- **Exercise instructions**: For the data below, transcribe the part that opens with the line containing "This screenshot has width=562, height=517." and closes with the line containing "Task: Click the Netherlands", exactly and with no pictures.

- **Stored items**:
########################################
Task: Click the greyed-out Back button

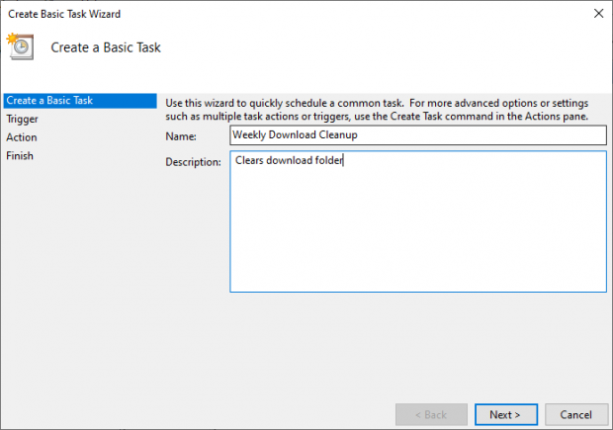Action: coord(431,414)
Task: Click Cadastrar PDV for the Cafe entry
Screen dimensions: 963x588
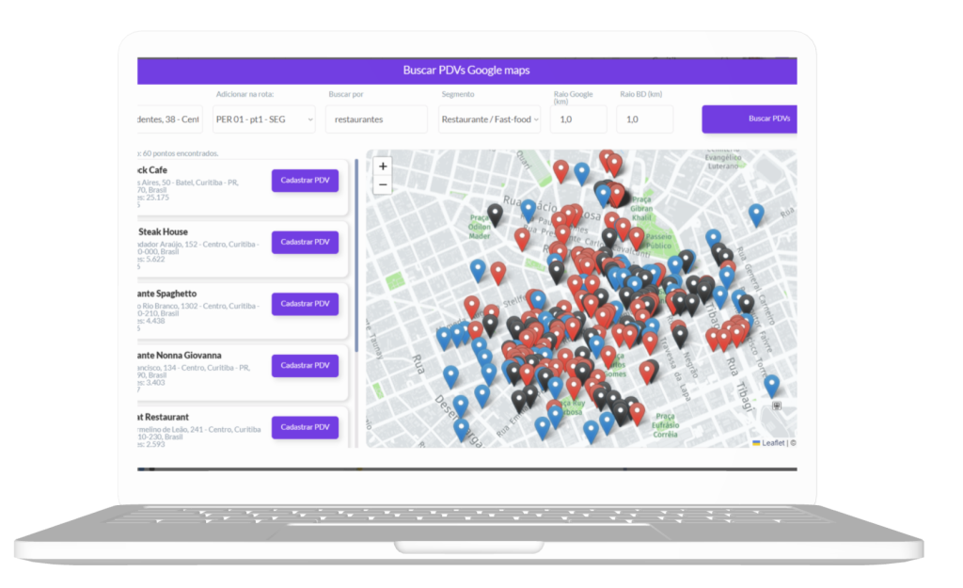Action: [305, 181]

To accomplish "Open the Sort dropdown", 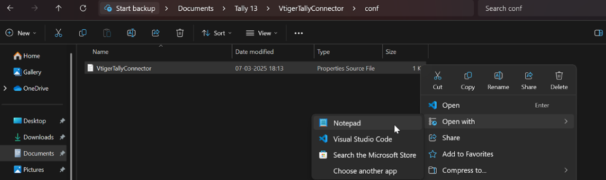I will [217, 33].
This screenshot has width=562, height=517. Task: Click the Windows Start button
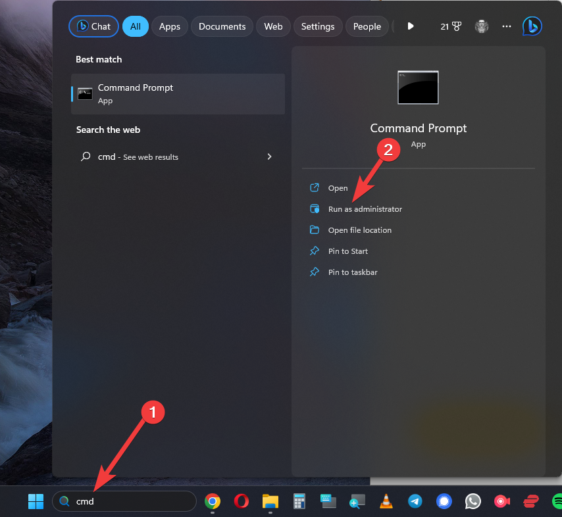click(36, 502)
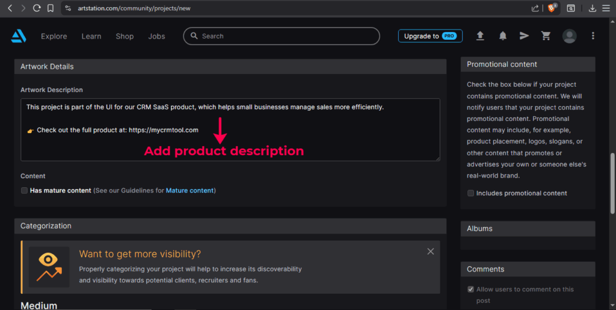This screenshot has height=310, width=616.
Task: Reload the page with refresh icon
Action: pyautogui.click(x=37, y=8)
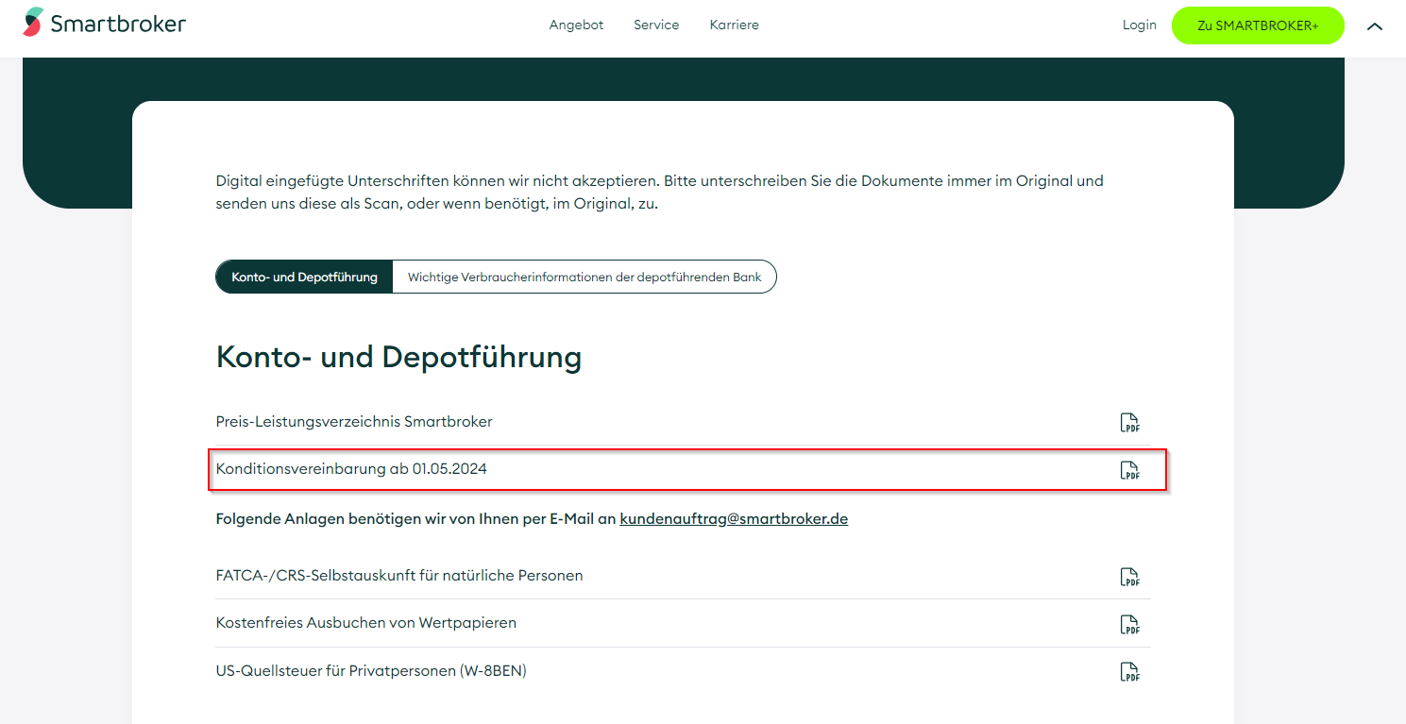This screenshot has height=724, width=1406.
Task: Open PDF icon for Konditionsvereinbarung ab 01.05.2024
Action: pos(1129,470)
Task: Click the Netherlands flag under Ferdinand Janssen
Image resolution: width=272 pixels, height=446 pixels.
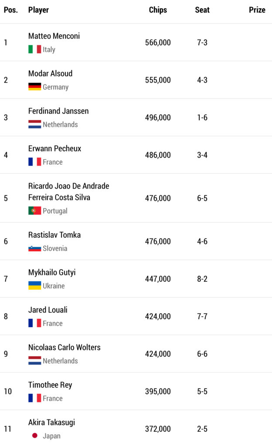Action: coord(35,124)
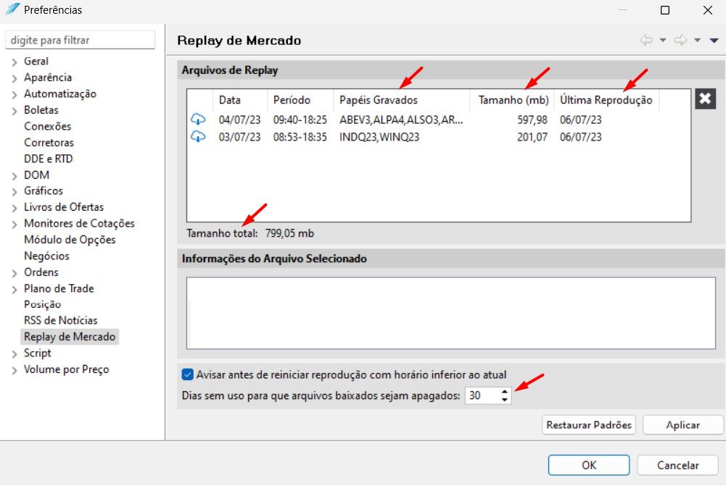The image size is (726, 486).
Task: Expand the Monitores de Cotações node
Action: click(x=15, y=225)
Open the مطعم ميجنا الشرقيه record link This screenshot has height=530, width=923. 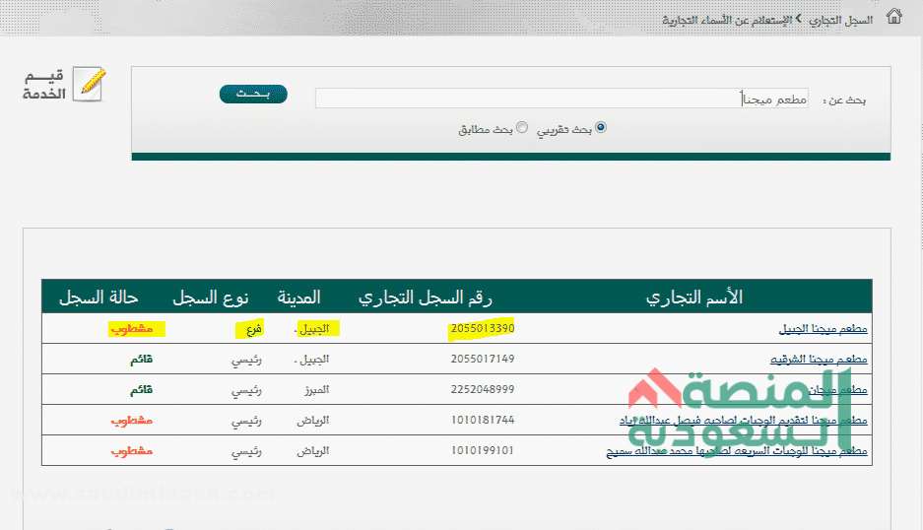[818, 360]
########################################
- **Final answer**:
This screenshot has width=562, height=517. Task: Click the Windows Start button
click(36, 502)
This screenshot has height=310, width=616.
Task: Reload the page with refresh icon
Action: pyautogui.click(x=37, y=8)
This screenshot has height=724, width=1406.
Task: Open PDF icon for Konditionsvereinbarung ab 01.05.2024
Action: pos(1129,470)
Task: Click the Netherlands flag under Ferdinand Janssen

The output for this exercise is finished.